While the emissions trading debate has been preoccupied with the effect on Australia of the Carbon Pollution Reduction Scheme, the Rudd Government’s approach has implications for poor countries.

The CPRS allows Australia’s big polluters unlimited opportunity to avoid cutting emissions at home by investing in projects in other countries and the Rudd Government is pushing hard to allow this to include buying credits for avoided deforestation in places like PNG, Indonesia and the Solomon islands.

This offshore compliance not only relieves polluters in Australia from the need to cut their emissions, but means that the cheapest and easiest emission abatement opportunities in poor countries will be swallowed up early.

When at some point poor countries take on emission reduction obligations their low-hanging fruit will have been harvested by our big polluters, leaving poor countries with more expensive options.

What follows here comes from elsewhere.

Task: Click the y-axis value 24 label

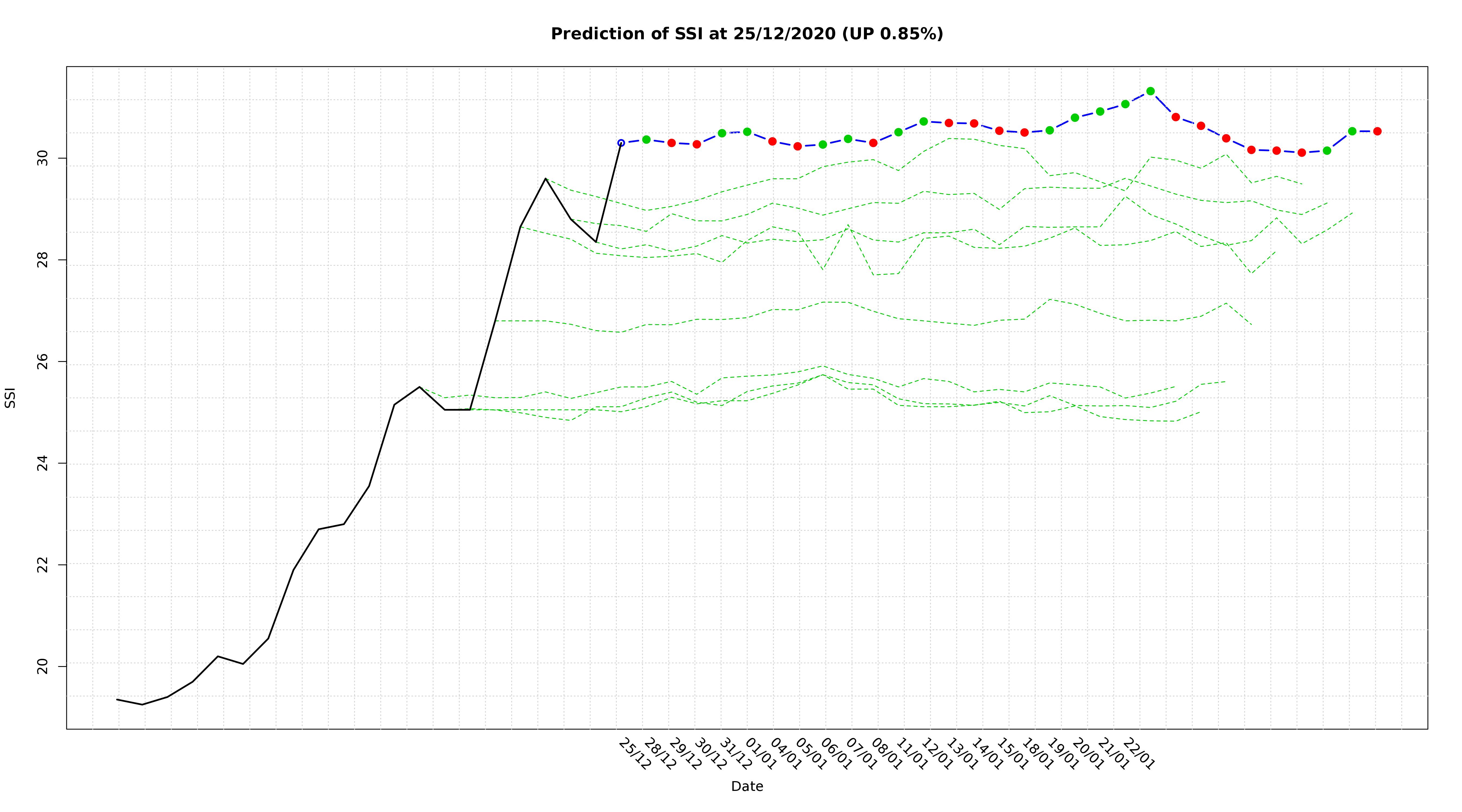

Moreover, by allowing polluters to export their emission obligations in this way, the domestic cap will not induce the structural change to our energy systems that is essential to a low-carbon future. Among other effects, this will mean slower technical progress leaving us in a weaker position to provide technological assistance to developing countries later on.

The targets rich countries set have profound implications for climate justice. Low targets will almost certainly mean greater obligations on poor countries later on. This explains the dismay overseas when the Rudd Government announced it would commit to emission cuts of only 5%.

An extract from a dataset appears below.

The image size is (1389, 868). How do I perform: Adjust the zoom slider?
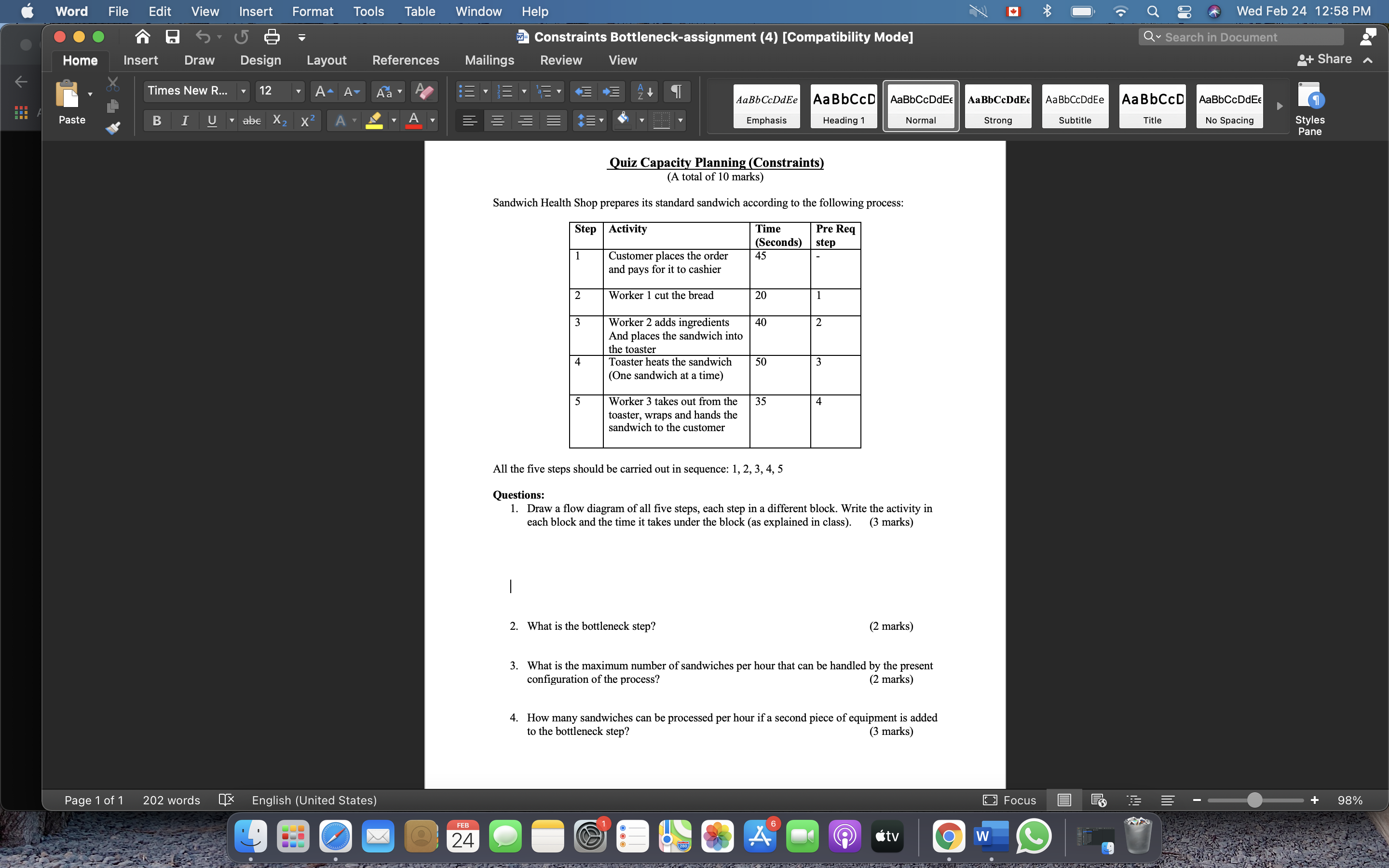click(1255, 800)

Attacked for the lack of ambition in its initial proposal, the Government announced that there are circumstances under which it would be willing to mandate a 25% cut in Australia’s emissions by 2020. The revised scheme managed to persuade some environment groups to support the CPRS.

There is zero chance of the conditions for a 25% target being met, but if by some miracle they were, it would in some respects be a great achievement. But it is unlikely to satisfy developing countries that are torn between the looming catastrophes of climate change and the urgent need to alleviate poverty.

What has been forgotten in this debate is the rationale for the IPCC’s 25-40% rich country target that has set the terms for the global debate. If the world is to have a reasonable chance of limiting warming to 2°C, these are the emission cuts below 1990 levels that climate scientists say rich countries must aim for, while developing countries at the same time begin to reduce the growth of their emissions.

The gap between 25% and 40% reflects not scientific uncertainty, but differing assumptions about a fair allocation of emission cuts between rich and poor countries over the next several decades.

The 25% target emerges from a framework built on ‘grandfathering’, that is, giving dispensation to rich countries to pollute at higher levels because of their high levels of emissions in the past. This model means that poor countries will need to cut their emissions by more when they take on emission reduction obligations, probably after 2020.

A more equitable model pushes rich countries up to 40% cuts. So aiming for 25% is the least-fair option because, if the world is aiming to avoid average temperatures rising by more than 2°C, it will probably require the largest subsequent reductions by poorer countries.

And if aiming for 2°C is judged too hard — the conclusion of the Garnaut and Stern reports, and the Rudd Government — who will suffer most from climate change? Poor people in poor countries, of course.